I read somehwere about using virtualhosts like apache virtualhosts I guess, but with proftpd where you can set things per user. Do you know anything about these or think it may help? And...I didn't want to give up on this challenge but it has to be one of the weirdest problems i've ever faced, could you recommend a similar ftp server that at least matches proftpd in security and ability that is better known to work with mysql on ubuntu? Thanks. ...Disapointed i'm sort of giving up, but I can't handle much more downtime
I'd use PureFTPd then: http://www.howtoforge.com/debian_etch_virtual_hosting_pureftpd_mysql_quota But did you try this guide with ProFTPd? http://www.howtoforge.com/proftpd_mysql_virtual_hosting_debian_etch
Pure-FTPD, MySQL "Error 421 Can't connect. Service not available, etc... I realize that this thread is for ProFTP and I don't mean to start anything by adding to it, but as a complete newbie to Fedora 7 I ran into a similar error message and searched the internet high and low for a solution and didn't find the one I needed (probably because it should be obvious), but since I spent numerous looking for why I was getting error 421 when I logged in I hope that this warning will help others avoid a DOH moment... When you turn on the feature of Pure-FTP to bind users to the home directory of the mapped FTPDUSER, it will not auto-create a folder outside of the "home" directory nor will it autocreate anything until you actually include the user name in the path of every* virtual user's directory (Oy). So, if you are new, a bit slow on the uptake or just plain in too big of a hurry to pay attention and you are getting an error 421 stating that the service has stopped and the login failed, check your home directory paths that user name MUST be in there somewhere.
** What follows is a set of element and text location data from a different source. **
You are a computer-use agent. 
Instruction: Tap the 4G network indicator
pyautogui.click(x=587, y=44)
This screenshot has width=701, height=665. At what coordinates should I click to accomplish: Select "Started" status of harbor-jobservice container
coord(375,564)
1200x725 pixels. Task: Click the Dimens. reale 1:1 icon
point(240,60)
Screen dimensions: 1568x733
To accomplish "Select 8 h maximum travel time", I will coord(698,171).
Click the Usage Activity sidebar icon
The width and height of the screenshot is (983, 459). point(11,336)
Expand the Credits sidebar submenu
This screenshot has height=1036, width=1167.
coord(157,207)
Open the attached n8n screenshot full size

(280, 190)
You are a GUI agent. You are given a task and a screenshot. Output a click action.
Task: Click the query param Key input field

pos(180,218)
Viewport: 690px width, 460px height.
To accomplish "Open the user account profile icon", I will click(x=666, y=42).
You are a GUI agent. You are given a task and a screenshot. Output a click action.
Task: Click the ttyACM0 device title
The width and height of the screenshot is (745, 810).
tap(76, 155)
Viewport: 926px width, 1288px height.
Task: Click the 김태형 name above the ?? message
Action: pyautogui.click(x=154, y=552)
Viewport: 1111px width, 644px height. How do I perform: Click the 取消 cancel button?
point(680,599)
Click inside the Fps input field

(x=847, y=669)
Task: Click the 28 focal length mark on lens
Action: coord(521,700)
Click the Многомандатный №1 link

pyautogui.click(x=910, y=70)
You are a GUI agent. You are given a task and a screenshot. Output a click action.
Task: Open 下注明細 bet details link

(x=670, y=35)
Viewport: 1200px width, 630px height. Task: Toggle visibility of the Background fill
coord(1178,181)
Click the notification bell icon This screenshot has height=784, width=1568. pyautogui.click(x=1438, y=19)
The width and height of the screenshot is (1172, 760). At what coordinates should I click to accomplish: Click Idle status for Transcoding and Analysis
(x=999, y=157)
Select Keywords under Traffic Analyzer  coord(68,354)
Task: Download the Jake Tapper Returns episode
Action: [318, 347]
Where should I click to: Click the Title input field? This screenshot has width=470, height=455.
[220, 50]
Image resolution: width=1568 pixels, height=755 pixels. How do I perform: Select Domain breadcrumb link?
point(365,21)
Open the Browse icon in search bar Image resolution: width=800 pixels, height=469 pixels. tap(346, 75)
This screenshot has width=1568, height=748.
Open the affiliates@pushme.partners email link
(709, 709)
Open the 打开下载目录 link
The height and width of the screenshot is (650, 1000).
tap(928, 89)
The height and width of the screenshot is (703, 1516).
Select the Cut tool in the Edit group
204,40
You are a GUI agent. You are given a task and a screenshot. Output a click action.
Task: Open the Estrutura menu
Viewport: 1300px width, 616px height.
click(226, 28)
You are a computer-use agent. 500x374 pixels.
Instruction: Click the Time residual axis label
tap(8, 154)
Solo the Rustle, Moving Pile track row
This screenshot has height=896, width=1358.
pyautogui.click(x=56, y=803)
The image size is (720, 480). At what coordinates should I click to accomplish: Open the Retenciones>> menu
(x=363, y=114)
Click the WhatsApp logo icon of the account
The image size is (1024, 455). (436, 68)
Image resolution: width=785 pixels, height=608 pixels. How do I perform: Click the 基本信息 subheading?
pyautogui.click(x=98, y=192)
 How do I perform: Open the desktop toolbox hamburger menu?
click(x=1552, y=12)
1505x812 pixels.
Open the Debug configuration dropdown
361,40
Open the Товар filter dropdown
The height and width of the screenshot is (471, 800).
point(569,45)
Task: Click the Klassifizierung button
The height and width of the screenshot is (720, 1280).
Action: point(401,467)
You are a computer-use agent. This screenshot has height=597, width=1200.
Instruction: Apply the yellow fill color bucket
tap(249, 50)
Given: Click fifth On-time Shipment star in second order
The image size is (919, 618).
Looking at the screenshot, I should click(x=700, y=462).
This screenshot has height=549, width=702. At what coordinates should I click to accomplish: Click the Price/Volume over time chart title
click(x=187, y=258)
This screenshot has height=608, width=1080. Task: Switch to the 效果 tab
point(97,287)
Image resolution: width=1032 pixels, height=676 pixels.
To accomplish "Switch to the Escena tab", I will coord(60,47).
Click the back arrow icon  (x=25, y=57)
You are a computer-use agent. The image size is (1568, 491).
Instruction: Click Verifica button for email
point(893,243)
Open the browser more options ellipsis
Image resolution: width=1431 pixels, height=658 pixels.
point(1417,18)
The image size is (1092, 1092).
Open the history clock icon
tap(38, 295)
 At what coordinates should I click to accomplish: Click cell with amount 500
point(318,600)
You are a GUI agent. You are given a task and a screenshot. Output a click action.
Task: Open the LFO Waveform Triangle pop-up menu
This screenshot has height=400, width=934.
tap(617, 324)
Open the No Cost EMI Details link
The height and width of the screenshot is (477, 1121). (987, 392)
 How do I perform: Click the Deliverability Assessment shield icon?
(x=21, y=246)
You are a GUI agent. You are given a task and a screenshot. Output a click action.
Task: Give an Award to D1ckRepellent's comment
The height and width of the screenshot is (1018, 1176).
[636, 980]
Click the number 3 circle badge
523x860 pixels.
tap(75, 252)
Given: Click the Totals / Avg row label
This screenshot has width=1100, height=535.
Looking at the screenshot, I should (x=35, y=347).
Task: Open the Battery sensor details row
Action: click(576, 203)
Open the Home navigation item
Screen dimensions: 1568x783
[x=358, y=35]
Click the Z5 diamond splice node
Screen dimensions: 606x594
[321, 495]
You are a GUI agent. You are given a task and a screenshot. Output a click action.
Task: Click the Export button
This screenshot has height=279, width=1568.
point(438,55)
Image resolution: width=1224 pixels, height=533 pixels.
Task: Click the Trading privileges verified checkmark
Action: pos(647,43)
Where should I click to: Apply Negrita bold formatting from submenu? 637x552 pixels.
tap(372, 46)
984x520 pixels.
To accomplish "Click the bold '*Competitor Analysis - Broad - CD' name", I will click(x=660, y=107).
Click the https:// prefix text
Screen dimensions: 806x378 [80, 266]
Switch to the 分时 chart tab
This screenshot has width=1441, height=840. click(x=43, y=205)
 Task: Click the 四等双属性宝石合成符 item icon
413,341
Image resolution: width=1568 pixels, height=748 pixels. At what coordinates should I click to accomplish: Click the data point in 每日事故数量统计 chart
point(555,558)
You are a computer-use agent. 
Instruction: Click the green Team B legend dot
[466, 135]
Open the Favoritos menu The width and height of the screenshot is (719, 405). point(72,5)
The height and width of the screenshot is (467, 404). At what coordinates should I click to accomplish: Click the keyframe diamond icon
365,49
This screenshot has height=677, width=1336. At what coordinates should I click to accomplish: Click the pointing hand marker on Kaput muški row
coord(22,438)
I might try this guide, though i've already seen, the guide uses an IPv6 directive which is not supported in what I have installed...which is not an issue but it's obvious things will be different. Do you think it would be reasonably safe/possible to install the etch proftpd-mysql package on my ubuntu 6.10 box? Thanks.
Well I was not aware of this, thankyou, the test user I created was "exampleuser" with the home directory "/home/wwww.example.com", I have changed it to www.exampleuser.com. Though I'm not sure that this could be the issue for I don't get a chance to authenticate at all...I am booted right away, when FileZilla says "Waiting for Welcome Message". Thanks.
Hahaha! I can't bloody believe it...the guide said to install libmysqlclient12-dev, following the etch guide Falko supplied I installed libmysqlclient15-dev which had not been installed. After doing this it actually worked! It's real odd that it didn't work with the package supplied in the original guide I guess proftpd needed something the older package didn't have....nice of it to tell me though . Thanks a bunch everyone, and I think maybe an edit should be made to that guide? Or at the very least a note for ubuntu 6.10 users? Thanks again.